Dr. Laport’s appointment comes as the cell and gene therapy (CGT) field experiences both unprecedented growth and formidable challenges. The FDA has now approved seven CAR T-cell therapies for various blood cancers, and the pipeline of potential new treatments is robust, with over 1,000 clinical trials underway globally. These therapies offer profound, often curative, hope for patients who have exhausted all other options.

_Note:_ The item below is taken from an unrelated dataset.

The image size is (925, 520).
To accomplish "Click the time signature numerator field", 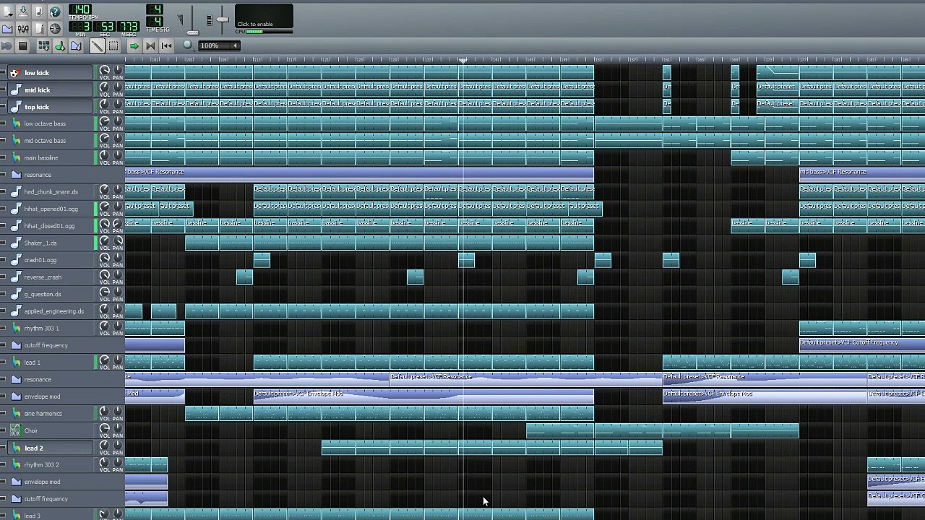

However, this promise is tempered by significant barriers to access. The cost of these treatments can exceed hundreds of thousands of dollars per patient, creating immense financial strain on healthcare systems and individuals. Furthermore, the logistical complexity is daunting. Most hospitals lack the specialized infrastructure, trained personnel, and sophisticated protocols required to administer these therapies safely and effectively. Restrictive reimbursement policies and manufacturing bottlenecks further limit which patients can receive care and how quickly they can receive it.

NMDP, with its vast network of transplant centers and its data-rich CIBMTR research program, is uniquely positioned to address these systemic issues. Dr. Laport’s role is designed to leverage this network, creating partnerships that can streamline processes, standardize protocols, and generate the real-world evidence needed to convince payers of the long-term value of these therapies. Her work will be central to transforming CGT from a bespoke treatment available at a few elite centers into a scalable therapy accessible to a broader patient population.

A Non-Profit Power Play in a Competitive Field

The decision by NMDP to recruit a top-tier executive directly from the commercial biotech industry is a powerful statement of intent. It signals a strategic shift for the non-profit, moving beyond its traditional role as a facilitator of transplants to become an active driver of innovation and access in a highly competitive field. By attracting talent like Dr. Laport, NMDP is positioning itself to lead from the front, leveraging its non-profit status and collaborative ethos as a strategic advantage.

Unlike for-profit companies, NMDP can act as a neutral convener, bringing together academic centers, pharmaceutical developers, and regulatory bodies to solve shared problems. Dr. Laport’s leadership is expected to supercharge these efforts, building on existing partnerships with organizations like the ASTCT and CIBMTR to create a more integrated and efficient ecosystem for cell therapy delivery.

Ultimately, this appointment is about more than a single executive hire. It represents a forward-thinking strategy by a major non-profit to tackle one of the most significant challenges in modern medicine: ensuring that revolutionary scientific breakthroughs translate into tangible benefits for the patients who need them most. In bringing Dr. Ginna Laport on board, NMDP is making a bold bet that the path to curing more patients lies in collaboration, strategic innovation, and the deliberate dismantling of barriers to care.